Joe Sinsheimer is taking his ball and going home. Pay to play still rules at the State Legislature and few players have stepped up to lead the charge for ethical government, and least of all the leadership. Sinsheimer hand delivered a letter to Governor Mike Easley in which he asked the Governor to call for Jim Black's resignation as Speaker.
In addition he asked Easley to rescind Bill Culpepper's nomination to the State Utilities Commission in the light of Culpepper's acceptance of a Bellsouth PAC contribution after his nomination and he asked Easley to: ...more below...
conduct a top-to-bottom review of ethics in state government with a goal of eliminating, or at least greatly reducing, the “pay-to-play culture” that permeates Jones Street and other parts of state government.
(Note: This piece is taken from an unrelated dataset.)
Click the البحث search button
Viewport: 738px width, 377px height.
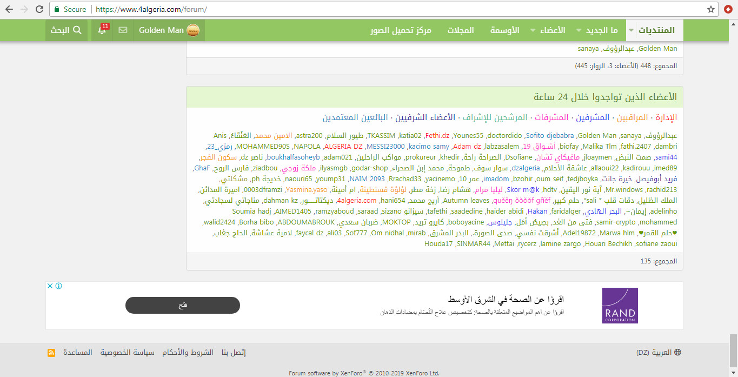67,30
The Charlotte Observer first broke this story:
12:14 pm | Anti-Black Web site will disappear
Former Democratic campaign researcher Joe Sinsheimer announced Wednesday that he will take down his Web site, www.jimblackmustgo.com, at the end of the month, almost a year after creating it.
"I have had my say and my role in this fight is finished," Sinsheimer wrote in a letter to Gov. Mike Easley Tuesday. Sinsheimer will continue to run his venture capital firm in Raleigh.
He called on Easley to ask Black to resign.
Easley's office said he had not yet seen the letter.
Black's office offered no comment.
Now that Black is clearly in the crosshairs of Federal prosecutors Sinsheimer is retooling his advocacy agenda. The spotlight on Black also helped flush out other unsavory practices related to lobbying and campaign finance most notably the insidious influence of payday lending money. While his role in the Black affair has been superceded by Federal prosecutors, he believes reform will still have to come from the top down and has started at the top, with Mike Easley:
There are political reasons to address this problem now as the scandal surrounding Speaker Black is hurting Democratic candidates today and has the potential to hurt our party in the crucial 2008 elections. Democrats need to show North Carolina that good government is more important than party loyalty.